What the task asks -
Render everything in the listing from the line containing "This screenshot has width=412, height=245." down to the line containing "tap(708, 270)" as a two-column CSV with the headers input and output. Give one row per input and its output, and put each value in a single quoted field with line breaks replaced by spaces.

Dataset records -
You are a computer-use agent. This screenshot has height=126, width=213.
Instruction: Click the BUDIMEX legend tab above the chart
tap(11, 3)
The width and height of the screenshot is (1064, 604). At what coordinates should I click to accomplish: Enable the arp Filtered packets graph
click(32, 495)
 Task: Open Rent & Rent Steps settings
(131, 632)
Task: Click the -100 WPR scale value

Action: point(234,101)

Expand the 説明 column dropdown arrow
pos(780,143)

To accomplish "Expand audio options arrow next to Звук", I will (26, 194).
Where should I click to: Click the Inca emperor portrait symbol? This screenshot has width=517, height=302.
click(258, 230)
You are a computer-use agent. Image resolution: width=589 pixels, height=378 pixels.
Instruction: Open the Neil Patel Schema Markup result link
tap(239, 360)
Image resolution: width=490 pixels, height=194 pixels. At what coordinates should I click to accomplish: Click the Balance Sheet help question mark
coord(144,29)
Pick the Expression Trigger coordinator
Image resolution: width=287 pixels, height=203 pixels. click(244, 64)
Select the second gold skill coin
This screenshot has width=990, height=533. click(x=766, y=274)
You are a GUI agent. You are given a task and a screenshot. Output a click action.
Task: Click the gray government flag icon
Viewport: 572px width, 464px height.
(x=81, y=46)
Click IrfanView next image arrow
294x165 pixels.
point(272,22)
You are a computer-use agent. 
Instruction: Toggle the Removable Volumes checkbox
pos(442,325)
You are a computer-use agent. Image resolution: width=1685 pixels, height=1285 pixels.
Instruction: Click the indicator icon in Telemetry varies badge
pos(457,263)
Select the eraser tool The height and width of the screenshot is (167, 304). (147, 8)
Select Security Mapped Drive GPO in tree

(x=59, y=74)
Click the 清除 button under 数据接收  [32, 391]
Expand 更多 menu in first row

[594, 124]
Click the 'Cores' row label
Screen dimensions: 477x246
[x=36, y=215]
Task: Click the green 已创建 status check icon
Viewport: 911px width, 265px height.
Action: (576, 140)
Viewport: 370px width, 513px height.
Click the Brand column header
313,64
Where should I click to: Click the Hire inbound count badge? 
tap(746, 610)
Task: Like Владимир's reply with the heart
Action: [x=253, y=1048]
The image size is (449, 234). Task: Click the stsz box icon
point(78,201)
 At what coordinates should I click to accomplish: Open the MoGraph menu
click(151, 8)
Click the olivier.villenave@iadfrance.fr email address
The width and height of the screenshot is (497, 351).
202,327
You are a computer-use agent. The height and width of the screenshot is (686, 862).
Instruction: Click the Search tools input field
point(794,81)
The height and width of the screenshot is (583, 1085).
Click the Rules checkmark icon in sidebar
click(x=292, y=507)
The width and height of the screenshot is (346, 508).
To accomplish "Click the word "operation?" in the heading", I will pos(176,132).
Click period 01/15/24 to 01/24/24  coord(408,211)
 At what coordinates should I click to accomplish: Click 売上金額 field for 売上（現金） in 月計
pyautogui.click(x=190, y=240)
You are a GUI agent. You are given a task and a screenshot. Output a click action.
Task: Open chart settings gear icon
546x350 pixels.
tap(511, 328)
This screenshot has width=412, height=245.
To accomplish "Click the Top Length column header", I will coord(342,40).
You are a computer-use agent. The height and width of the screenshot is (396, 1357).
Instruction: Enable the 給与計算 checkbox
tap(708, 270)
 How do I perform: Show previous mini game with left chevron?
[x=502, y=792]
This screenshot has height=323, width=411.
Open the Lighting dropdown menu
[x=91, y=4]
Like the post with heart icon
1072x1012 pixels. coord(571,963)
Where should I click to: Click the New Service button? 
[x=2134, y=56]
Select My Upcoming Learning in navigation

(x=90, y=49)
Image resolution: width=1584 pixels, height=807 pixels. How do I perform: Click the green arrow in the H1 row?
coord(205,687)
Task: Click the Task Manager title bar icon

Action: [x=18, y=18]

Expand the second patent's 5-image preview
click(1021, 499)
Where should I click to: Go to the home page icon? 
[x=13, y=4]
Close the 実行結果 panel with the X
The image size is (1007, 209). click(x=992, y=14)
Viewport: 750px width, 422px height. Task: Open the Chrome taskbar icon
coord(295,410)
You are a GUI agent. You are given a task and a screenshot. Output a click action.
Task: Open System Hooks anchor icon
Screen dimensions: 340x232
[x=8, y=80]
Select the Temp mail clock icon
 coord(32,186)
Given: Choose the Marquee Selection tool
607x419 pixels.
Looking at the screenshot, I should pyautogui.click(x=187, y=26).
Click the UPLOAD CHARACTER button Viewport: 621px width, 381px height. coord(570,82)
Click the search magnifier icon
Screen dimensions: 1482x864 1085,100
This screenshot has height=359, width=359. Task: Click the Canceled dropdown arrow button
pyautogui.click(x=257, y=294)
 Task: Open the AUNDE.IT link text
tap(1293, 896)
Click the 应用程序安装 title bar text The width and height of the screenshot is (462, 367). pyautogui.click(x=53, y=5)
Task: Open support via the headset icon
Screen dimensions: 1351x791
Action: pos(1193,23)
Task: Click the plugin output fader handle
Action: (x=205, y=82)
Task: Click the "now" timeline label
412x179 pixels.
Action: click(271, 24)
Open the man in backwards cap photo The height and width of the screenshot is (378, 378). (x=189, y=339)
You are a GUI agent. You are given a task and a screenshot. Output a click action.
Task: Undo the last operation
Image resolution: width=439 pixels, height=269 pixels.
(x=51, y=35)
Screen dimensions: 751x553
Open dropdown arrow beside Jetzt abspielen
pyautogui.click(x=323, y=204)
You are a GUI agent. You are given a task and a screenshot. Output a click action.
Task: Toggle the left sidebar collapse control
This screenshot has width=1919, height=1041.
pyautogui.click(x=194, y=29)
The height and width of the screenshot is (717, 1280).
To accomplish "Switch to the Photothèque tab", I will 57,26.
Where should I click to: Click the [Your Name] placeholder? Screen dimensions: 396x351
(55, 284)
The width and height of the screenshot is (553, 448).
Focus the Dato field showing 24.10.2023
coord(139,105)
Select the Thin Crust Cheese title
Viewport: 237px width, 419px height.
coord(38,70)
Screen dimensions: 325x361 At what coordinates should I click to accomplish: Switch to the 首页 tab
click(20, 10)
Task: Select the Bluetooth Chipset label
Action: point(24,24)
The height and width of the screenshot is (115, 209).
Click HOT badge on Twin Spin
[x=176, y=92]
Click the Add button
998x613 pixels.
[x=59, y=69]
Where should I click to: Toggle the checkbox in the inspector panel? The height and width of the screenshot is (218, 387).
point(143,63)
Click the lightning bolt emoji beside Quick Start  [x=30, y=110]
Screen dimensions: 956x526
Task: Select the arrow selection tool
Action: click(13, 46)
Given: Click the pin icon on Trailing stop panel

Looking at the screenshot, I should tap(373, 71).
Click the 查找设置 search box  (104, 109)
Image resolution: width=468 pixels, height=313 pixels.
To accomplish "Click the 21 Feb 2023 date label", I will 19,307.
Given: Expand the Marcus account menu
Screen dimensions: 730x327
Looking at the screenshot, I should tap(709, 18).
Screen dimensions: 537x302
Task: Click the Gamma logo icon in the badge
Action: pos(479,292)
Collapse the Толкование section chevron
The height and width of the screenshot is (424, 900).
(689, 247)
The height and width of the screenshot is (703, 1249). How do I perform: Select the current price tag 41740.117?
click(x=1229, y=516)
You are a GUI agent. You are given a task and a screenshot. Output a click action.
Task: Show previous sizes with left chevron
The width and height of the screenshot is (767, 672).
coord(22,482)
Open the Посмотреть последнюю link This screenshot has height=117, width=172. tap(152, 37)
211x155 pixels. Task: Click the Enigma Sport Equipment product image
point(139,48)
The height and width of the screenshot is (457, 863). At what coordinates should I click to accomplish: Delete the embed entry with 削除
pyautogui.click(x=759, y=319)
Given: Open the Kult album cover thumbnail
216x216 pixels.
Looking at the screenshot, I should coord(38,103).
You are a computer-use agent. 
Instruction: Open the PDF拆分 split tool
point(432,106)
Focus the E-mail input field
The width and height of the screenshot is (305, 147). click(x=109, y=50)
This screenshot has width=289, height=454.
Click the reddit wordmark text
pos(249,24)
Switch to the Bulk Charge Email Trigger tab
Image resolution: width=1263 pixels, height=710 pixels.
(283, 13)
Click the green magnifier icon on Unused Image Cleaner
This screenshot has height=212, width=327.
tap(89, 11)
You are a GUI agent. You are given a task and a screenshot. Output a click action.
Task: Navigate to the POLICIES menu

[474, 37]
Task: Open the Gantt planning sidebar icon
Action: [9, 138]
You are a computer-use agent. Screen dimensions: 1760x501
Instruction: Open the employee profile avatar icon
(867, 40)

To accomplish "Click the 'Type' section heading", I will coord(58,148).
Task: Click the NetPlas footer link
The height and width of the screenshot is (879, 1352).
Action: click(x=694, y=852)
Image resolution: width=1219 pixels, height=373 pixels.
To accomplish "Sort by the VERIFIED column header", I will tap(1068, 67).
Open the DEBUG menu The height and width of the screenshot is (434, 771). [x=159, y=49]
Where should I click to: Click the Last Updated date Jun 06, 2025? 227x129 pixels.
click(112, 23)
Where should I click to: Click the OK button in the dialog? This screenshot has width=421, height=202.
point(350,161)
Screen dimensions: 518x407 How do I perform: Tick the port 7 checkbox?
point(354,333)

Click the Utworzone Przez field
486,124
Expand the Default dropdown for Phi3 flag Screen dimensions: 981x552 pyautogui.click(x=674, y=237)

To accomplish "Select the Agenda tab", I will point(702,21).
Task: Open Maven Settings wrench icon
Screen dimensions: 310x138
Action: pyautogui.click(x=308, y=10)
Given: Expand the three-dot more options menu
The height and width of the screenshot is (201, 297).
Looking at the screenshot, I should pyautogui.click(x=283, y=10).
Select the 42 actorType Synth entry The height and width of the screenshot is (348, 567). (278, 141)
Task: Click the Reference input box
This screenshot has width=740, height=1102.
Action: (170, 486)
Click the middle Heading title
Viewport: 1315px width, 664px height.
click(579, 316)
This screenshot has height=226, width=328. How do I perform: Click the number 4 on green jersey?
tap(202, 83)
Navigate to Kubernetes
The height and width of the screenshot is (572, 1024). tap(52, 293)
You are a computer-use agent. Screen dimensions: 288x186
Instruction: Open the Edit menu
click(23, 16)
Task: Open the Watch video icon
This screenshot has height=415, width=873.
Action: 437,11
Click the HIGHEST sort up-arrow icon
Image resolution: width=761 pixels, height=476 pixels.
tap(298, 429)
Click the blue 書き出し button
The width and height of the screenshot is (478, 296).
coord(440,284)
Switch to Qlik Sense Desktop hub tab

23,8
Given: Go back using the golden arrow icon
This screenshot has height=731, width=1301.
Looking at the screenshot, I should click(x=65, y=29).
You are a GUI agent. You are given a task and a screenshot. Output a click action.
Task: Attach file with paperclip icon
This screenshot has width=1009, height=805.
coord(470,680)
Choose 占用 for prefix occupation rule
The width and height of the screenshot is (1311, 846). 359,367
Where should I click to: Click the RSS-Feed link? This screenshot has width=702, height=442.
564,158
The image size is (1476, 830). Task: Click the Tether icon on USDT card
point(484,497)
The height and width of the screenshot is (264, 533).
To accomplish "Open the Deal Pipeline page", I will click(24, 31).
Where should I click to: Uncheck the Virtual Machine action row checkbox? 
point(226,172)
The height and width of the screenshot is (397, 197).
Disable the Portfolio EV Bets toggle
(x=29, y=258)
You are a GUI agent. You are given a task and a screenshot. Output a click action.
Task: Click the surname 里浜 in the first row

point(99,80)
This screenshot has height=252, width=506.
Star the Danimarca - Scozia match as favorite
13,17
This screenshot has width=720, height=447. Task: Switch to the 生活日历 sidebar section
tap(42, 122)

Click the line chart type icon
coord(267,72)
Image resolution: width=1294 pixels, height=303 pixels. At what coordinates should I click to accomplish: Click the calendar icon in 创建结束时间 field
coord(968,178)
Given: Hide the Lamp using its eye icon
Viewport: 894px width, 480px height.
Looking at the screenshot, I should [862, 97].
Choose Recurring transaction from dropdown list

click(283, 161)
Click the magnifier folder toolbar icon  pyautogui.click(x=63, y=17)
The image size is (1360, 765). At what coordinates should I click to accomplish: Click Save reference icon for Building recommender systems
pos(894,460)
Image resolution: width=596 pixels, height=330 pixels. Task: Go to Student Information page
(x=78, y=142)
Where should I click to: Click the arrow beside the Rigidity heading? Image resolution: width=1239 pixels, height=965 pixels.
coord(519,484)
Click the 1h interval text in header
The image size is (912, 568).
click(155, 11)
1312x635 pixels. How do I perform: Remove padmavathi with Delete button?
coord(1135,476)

Task answer -
input,output
"This screenshot has width=412, height=245. To accomplish ""Click the Top Length column header"",","I will coord(342,40)."
"You are a computer-use agent. The height and width of the screenshot is (396, 1357). Instruction: Enable the 給与計算 checkbox","tap(708, 270)"